Emendas de Comissão (RP8)
- Propostas pelas comissões permanentes do Congresso.
- Recursos devem ser direcionados para áreas temáticas relacionadas à atuação da comissão.
- Após a aprovação da Lei Complementar que estabeleceu novas regras, este tipo de emenda passou a ser alvo de críticas e é visto como um “ponto crítico” pela ONG Transparência Brasil.
Emendas de Relator (RP9)
- Propostas pelo relator-geral da Lei Orçamentária Anual (LOA).
- Em 2022, por seis votos a cinco, o STF decidiu que as emendas de relator só poderão ser usadas para recompor o Orçamento.
- Este tipo de emenda tem sido alvo de críticas devido à falta de transparência. Foram as emendas de relator que originaram o chamado "Orçamento Secreto", que não revelava nem o valor do repasse nem o nome do parlamentar.
Entenda o começo do impasse: STF declara emendas RP8 e RP9 inconstitucionais
Em dezembro de 2022, o STF entendeu que as emendas RP8 e RP9 eram inconstitucionais. Após a decisão, o Congresso Nacional aprovou uma resolução que mudou as regras de distribuição de recursos por emendas de relator para cumprir a determinação da Corte.

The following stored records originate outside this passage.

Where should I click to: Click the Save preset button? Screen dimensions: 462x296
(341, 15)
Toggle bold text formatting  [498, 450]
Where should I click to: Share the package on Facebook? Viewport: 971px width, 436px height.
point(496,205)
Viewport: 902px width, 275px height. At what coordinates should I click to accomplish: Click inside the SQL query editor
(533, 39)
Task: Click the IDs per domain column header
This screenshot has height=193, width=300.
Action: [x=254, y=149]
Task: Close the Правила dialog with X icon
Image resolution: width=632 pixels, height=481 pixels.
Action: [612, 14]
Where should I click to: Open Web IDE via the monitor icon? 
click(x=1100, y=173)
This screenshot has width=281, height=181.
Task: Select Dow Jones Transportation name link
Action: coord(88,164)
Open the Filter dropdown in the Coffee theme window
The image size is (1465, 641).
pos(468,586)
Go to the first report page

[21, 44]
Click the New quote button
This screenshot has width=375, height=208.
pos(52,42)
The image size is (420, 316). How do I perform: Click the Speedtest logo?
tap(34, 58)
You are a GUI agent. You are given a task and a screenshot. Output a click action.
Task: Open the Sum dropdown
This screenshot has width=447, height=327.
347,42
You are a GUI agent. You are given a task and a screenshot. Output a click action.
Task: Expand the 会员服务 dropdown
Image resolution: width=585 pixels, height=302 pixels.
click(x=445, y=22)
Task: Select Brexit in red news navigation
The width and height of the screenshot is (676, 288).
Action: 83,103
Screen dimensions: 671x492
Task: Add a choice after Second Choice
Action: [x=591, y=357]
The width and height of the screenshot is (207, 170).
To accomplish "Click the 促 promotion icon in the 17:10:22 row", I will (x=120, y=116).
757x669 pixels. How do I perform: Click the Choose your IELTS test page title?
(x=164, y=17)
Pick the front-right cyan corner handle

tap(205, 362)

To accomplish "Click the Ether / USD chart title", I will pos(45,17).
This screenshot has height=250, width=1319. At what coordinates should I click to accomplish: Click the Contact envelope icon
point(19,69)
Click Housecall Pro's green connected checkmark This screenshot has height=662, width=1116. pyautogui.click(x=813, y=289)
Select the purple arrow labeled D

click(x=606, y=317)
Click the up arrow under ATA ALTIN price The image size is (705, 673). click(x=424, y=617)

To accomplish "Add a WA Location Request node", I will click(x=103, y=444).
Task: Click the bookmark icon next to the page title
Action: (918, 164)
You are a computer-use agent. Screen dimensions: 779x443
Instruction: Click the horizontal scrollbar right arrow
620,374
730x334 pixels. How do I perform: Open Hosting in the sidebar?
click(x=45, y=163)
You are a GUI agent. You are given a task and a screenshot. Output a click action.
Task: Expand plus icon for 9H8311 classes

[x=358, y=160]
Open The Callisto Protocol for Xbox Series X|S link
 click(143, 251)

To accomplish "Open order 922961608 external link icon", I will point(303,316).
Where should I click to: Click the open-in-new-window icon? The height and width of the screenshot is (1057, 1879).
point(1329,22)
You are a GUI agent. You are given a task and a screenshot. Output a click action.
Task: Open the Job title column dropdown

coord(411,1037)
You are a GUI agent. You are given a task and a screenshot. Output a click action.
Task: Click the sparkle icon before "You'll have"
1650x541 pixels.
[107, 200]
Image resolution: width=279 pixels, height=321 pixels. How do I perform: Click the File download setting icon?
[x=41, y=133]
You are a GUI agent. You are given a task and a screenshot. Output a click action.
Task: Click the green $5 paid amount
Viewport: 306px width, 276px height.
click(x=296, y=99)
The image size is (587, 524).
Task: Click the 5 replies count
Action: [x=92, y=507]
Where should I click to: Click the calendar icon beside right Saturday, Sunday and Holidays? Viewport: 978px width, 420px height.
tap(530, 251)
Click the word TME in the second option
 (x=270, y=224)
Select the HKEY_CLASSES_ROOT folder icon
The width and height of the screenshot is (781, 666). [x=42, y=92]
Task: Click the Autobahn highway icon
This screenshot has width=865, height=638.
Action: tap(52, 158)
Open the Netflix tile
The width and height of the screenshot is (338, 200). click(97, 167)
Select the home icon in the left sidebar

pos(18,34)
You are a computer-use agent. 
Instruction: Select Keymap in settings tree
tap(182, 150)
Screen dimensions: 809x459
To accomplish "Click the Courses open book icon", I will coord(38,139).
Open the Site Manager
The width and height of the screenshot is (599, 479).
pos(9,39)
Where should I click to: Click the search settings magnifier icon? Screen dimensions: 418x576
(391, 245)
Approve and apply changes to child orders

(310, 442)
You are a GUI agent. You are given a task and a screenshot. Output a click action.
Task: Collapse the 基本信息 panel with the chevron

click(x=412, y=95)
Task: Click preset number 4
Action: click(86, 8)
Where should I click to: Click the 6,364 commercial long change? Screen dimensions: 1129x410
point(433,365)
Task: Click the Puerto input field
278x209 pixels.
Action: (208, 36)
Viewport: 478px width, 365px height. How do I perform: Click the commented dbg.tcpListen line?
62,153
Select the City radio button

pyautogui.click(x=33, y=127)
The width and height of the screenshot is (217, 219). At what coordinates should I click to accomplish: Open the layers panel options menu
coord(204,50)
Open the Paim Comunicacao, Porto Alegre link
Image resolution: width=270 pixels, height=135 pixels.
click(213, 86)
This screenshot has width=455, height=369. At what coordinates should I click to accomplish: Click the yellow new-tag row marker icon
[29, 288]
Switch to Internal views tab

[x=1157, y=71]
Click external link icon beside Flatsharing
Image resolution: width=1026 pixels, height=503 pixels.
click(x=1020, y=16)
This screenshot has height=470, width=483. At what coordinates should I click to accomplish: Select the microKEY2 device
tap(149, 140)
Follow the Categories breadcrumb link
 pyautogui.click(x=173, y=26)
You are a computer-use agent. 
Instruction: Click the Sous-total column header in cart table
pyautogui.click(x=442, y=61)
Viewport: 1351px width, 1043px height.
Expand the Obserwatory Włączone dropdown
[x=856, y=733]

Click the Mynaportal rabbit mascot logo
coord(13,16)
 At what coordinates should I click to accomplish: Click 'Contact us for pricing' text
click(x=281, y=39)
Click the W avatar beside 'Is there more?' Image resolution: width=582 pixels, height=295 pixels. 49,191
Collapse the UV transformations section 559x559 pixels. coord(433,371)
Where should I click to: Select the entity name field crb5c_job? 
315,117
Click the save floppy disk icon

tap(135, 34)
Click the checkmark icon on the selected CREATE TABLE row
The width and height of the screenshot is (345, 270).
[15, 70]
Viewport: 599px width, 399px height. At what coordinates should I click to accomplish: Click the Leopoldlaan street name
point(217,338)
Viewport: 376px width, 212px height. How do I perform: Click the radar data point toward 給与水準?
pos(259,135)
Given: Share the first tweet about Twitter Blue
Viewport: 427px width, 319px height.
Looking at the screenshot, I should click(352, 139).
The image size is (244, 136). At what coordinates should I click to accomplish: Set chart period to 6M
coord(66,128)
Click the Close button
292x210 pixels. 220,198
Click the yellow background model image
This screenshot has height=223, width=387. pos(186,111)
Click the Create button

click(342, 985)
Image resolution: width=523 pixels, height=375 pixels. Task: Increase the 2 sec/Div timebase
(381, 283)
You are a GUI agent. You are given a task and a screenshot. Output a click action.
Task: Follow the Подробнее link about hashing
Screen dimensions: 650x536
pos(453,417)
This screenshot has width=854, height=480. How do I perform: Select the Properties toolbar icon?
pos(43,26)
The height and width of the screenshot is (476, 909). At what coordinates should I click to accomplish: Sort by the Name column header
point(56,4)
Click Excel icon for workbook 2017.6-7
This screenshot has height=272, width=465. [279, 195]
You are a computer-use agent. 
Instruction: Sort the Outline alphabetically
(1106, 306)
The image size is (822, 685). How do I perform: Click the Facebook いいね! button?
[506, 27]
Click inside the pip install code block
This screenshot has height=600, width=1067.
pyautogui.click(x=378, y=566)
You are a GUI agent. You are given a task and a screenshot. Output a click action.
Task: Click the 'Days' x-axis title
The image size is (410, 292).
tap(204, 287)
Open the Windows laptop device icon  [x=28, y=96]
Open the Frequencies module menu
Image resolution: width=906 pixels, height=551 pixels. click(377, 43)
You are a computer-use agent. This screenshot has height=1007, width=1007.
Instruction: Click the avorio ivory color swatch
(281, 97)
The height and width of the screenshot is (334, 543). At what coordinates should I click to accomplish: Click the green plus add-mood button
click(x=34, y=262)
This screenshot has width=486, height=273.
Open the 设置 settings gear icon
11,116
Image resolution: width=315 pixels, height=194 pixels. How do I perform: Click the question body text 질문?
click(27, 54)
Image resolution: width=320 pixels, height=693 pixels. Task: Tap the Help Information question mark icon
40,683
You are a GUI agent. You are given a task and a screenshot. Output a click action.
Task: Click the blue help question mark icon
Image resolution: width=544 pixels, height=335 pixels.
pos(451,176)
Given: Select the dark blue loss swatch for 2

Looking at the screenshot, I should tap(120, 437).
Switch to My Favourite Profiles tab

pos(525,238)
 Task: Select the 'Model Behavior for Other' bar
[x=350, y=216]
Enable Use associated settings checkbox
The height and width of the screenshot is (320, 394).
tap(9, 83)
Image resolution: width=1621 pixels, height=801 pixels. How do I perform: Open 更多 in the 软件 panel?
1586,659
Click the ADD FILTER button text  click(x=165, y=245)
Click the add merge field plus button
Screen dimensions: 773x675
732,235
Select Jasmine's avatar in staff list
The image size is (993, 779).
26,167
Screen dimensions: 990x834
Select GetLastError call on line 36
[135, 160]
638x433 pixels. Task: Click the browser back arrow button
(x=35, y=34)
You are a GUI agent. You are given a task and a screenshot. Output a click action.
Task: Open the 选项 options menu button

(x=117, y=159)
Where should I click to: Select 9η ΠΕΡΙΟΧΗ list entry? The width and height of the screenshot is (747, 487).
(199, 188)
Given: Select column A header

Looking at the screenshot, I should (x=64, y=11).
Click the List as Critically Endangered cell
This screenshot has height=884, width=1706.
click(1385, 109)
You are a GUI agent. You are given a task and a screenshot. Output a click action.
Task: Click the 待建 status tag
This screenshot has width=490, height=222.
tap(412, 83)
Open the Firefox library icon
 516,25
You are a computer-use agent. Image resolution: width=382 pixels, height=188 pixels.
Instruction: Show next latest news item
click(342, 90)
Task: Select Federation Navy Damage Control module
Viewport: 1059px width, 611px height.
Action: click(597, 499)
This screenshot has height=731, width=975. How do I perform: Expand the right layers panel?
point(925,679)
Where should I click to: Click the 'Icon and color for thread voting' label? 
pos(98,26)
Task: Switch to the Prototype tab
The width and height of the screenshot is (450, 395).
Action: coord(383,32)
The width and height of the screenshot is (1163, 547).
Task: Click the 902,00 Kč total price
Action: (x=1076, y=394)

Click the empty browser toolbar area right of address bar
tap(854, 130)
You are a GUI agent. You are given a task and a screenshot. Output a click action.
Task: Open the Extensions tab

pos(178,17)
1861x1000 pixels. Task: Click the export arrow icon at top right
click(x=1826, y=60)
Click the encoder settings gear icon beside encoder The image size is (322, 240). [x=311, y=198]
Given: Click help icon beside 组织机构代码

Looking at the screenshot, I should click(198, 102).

No entanto, o PSOL apresentou uma ação afirmando que a decisão do STF não estava sendo cumprida. Após a aposentadoria da ministra Rosa Weber, relatora do tema, Flávio Dino assumiu a condução.
Em agosto, Dino determinou a suspensão das emendas e decidiu que os repasses devem seguir critérios de transparência e rastreabilidade. O ministro também decidiu que a Controladoria-Geral da União (CGU) auditasse os repasses dos parlamentares.
Sem emendas, parlamentares aprovam novas regras
Com o repasse suspenso após indícios de corrupção e falta de transparência na destinação dos recursos, os parlamentares votaram e aprovaram novas regras via Lei Complementar. Segundo o Portal da Transparência da Controladoria-Geral da União (CGU), os valores empenhados em emendas parlamentares neste ano chegaram a quase R$ 40 bilhões. Já os valores pagos pelo governo federal se aproximaram de R$ 31 bilhões e foram criadas 6.303 emendas ao longo do ano.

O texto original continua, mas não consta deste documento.